A video showed the rallygoers as they gathered behind the press conference, holding up their signs and demanding to go back to work.
“Drowned out by chants from the strippers, they are canceling the press conference,” Prudente said.
He followed up with one last update after the attorneys left City Hall.
“The strippers are still here,” Prudente wrote. “The lawyers left, saying they would reschedule their press conference for tomorrow.”
Baltimore Inspector General Isabel Mercedes Cumming recently wrapped up a seven-month investigation into Mosby, who has been accused of violating the city’s administrative procedures regarding out-of-town travel, The Baltimore Sun reported.
According to Cumming’s report, which was released on Feb. 9, Mosby spent a total of 144 days away from the office in 2018 and 2019, to include trips to Portugal, Scotland, and Kenya.
She also gave speeches and served on panels ant multiple progressive criminal justice reform conferences throughout the U.S. and around the world, according to The Baltimore Sun.

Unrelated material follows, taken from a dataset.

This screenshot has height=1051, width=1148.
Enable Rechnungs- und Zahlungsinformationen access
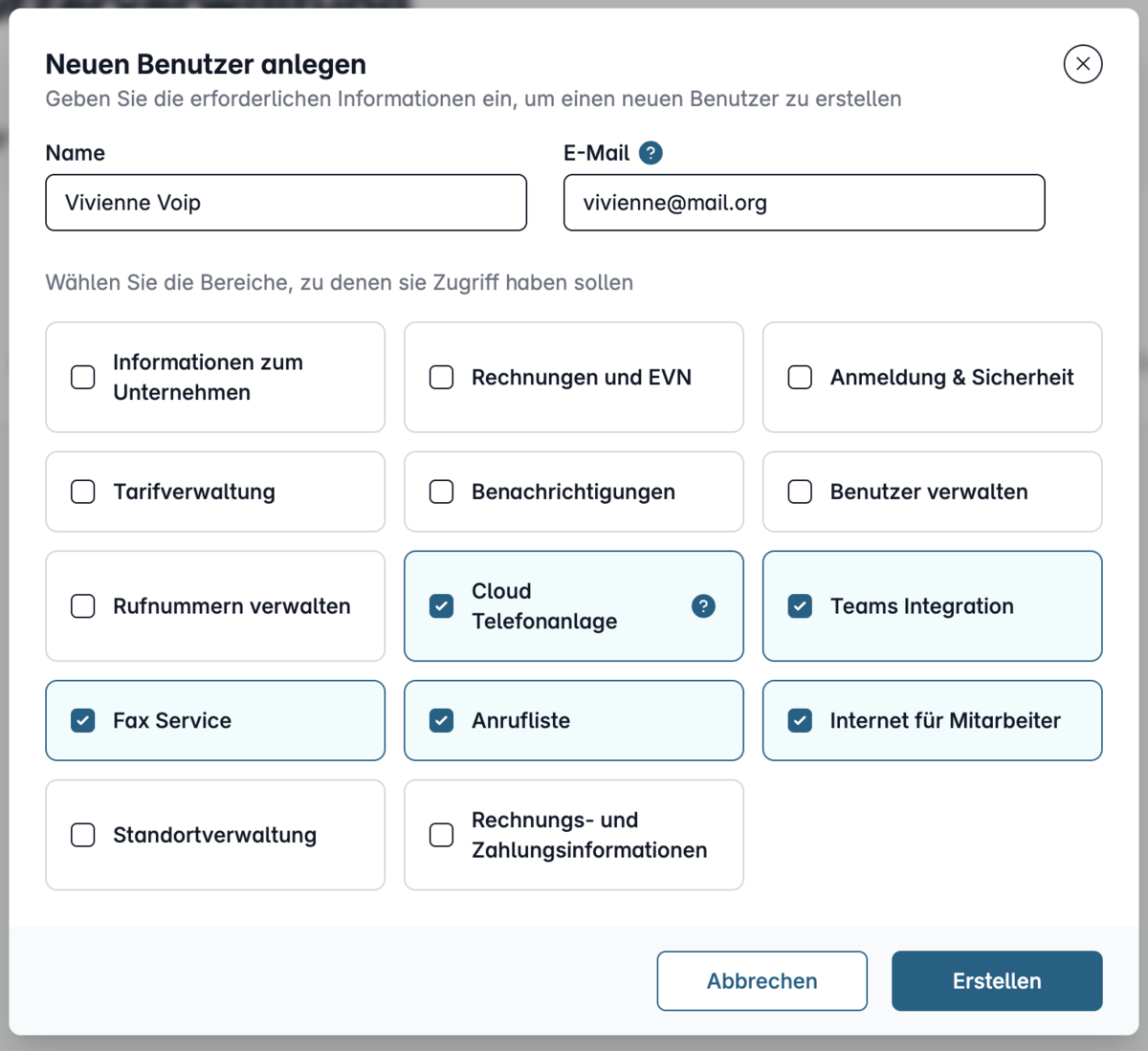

Although many of her excursions were paid for by so-called criminal justice nonprofit groups, Mosby is required to obtain approval through the city’s spending panel for any trip that would cost $800 or more, Cummings said.
She also allegedly failed to obtain approval for trips that kept her out of the office for five workdays or more, The Baltimore Sun reported.
On her financial disclosure forms, Mosby said she received 41 gifts in 2018 and 2019, but she didn’t provide a value for those gifts as required, WBAL reported.
According to Cummings, Mosby claimed she had given the gifts up for her office’s annual auction in order to raise money for Baltimore crime victims, according to The Baltimore Sun.
But when the Inspector General asked her documentation to back up her claims that the gifts were donated, Mosby allegedly failed to do so.
Instead, she provided Cummings with a list of the items that had been auctioned – none of which included Mosby’s name as the donor, The Baltimore Sun reported.
Cummings further concluded Mosby established three separate companies in 2019, for which she claimed $7,600 in expenses, according to WBAL.
But none of those companies generated any revenue that year.
Cummings did not find evidence Mosby mishandled taxpayer dollars, but she noted it is not within her power to determine whether or not Mosby’s actions complied with state ethics laws, WBAL reported.
“After seven months of an exhaustive investigation, which State’s Attorney Mosby asked for, there has been no finding of wrongdoing, unethical behavior and most importantly no abuse of taxpayer dollars,” the Baltimore State’s Attorney’s Office said in a press release after the report was finalized. “The state’s attorney is glad that this investigation has concluded and our office is moving forward with the important work of the people’s business.”